Monday, July 6, 2009

Sexuality and MINDFULNESS...a mixed bag?



The topic of sexuality is no new subject, however when you add "mindfulness" into the mix what do you get? Some people may not know the answer to this question because they are not sure that being mindful can go together with sex. However, I can tell you that being mindful can both enhance and increase the drive to get physical.

Mindfulness, as stated in my recent blogs is about 1) Being aware of your self, your body, and your "being" as it relates to the here and now. Why is this important? Mainly so you can have a more present experience. When you are sexual, a lot is happening all at once. It can seem so hard for some to take things slowly in the midst of something hot and heavy; but studies have revealed that taking it slowly can lead to greater arousal time, and increased libido giving you more lasting power.

So, one might ask, how do I do this? First, you should be familiar with how to get yourself mindful and find someone else that is too; however if that is not available, you can practice with your lover in these ways.

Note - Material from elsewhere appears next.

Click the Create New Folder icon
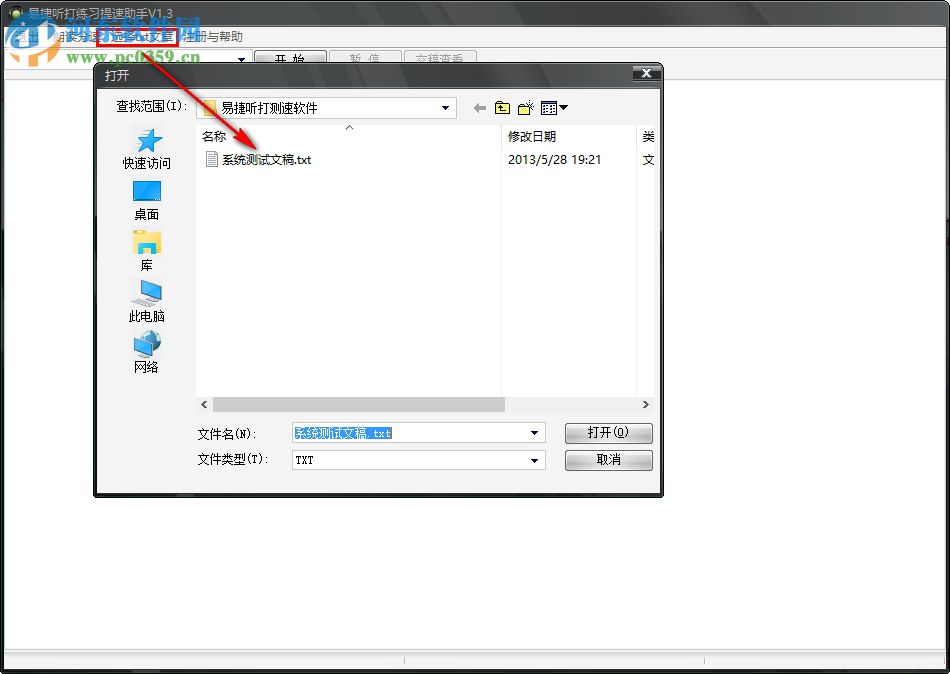Viewport: 950px width, 674px height. coord(523,107)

1) Touch your face and/or your partners face. Feel their skin, its sensations, and feel into your own self how that connection feels for you. Relate that experience to your own sense of vulnerability while having them tell you or show you how it is affecting them. This connection allows for mutual touch and in a mindful way.
2) Let them touch you over your clothes to start. This can be very erotic, but even if it gets hot, slow down and breathe. you want it to last. you might giggle, you might grin, you might even feel uncomfortable in the slowness of the sensations you feel. That is all okay. the point is to go slowly, and be mindful. Let the sensations and the talk about what is happening on a somatic level for each individual take you into a deeper place of being. Realize you still have your clothes on and so much has happened already.

3) Sigh. When you take in a feeling of pleasure, let it be known. Inhale and exhale with voice. Give your sensual and sexual experience a louder voice. Allow it to roll out of your mouth into the air, and be mindful of all that happens afterward. Check in with your partner and ask them how they are feeling. Again, this is all about connection and not yet about sexual gratification. We are elongating this process.